With the row about the Joint Strike Fighter the retreat of BAE Systems from the British defence market, which we noted in April, and other signs, it seemed as if we were moving to the end game.
One of those signs was the sale of Britain's last naval sonar system manufacturer to the French company Thales and the purchase from that company by the Royal Navy of the Sonar 2087 equipment for its Type 23 Frigates. That seemed to set the seal on the Europeanisation programme.
But now, via DefenseNews comes news which seems to turn the perception on its head. In a tightly fought contest, the MoD has awarded a £30 million contract for a new sonar system for its ballistic missile submarine fleet not to Thales or another European producer but to the Maritime Systems and Sensors division of the US defence giant Lockheed Martin.
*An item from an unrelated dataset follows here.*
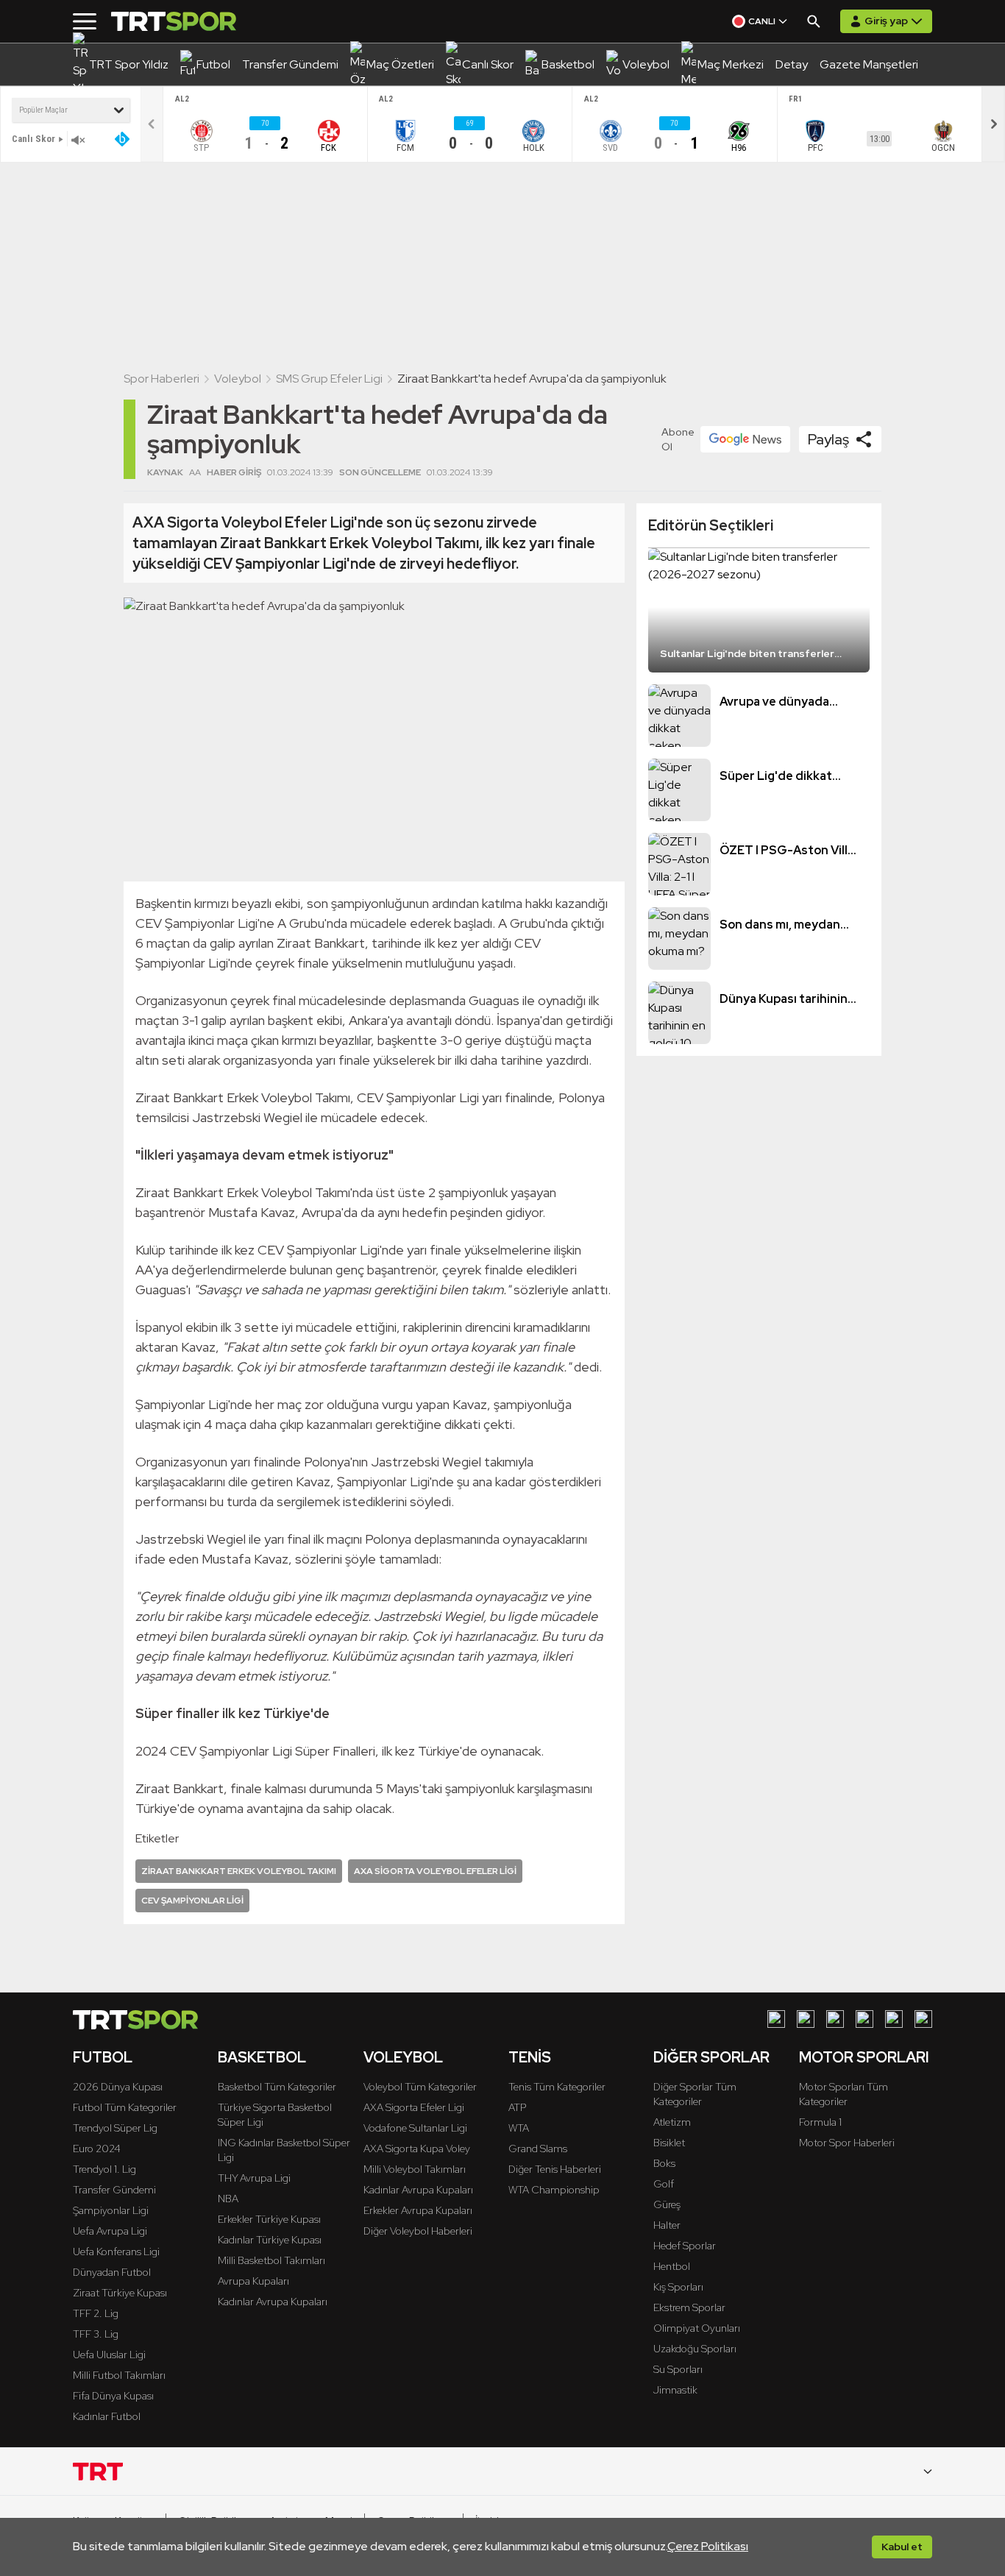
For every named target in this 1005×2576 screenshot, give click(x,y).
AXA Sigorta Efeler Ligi (413, 2107)
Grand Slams (537, 2148)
But what is really illuminating is the comment from rival bidder, Devonport-based DML that, according to the UK's recently announced Defence Industry Strategy, "sonar systems are viewed as an essential sovereign capability".
That has not in the past prevented the MoD from buying European but for this contract to go an American company does seem to signal a significant shift in British policy. That may also have been influenced by the reluctance of the "colleagues" to pull their weight in Afghanistan, demonstrating to Blair that, when the chips are down, his European "allies" are not to be trusted.
Straws in the wind, maybe but these could also be the winds of change.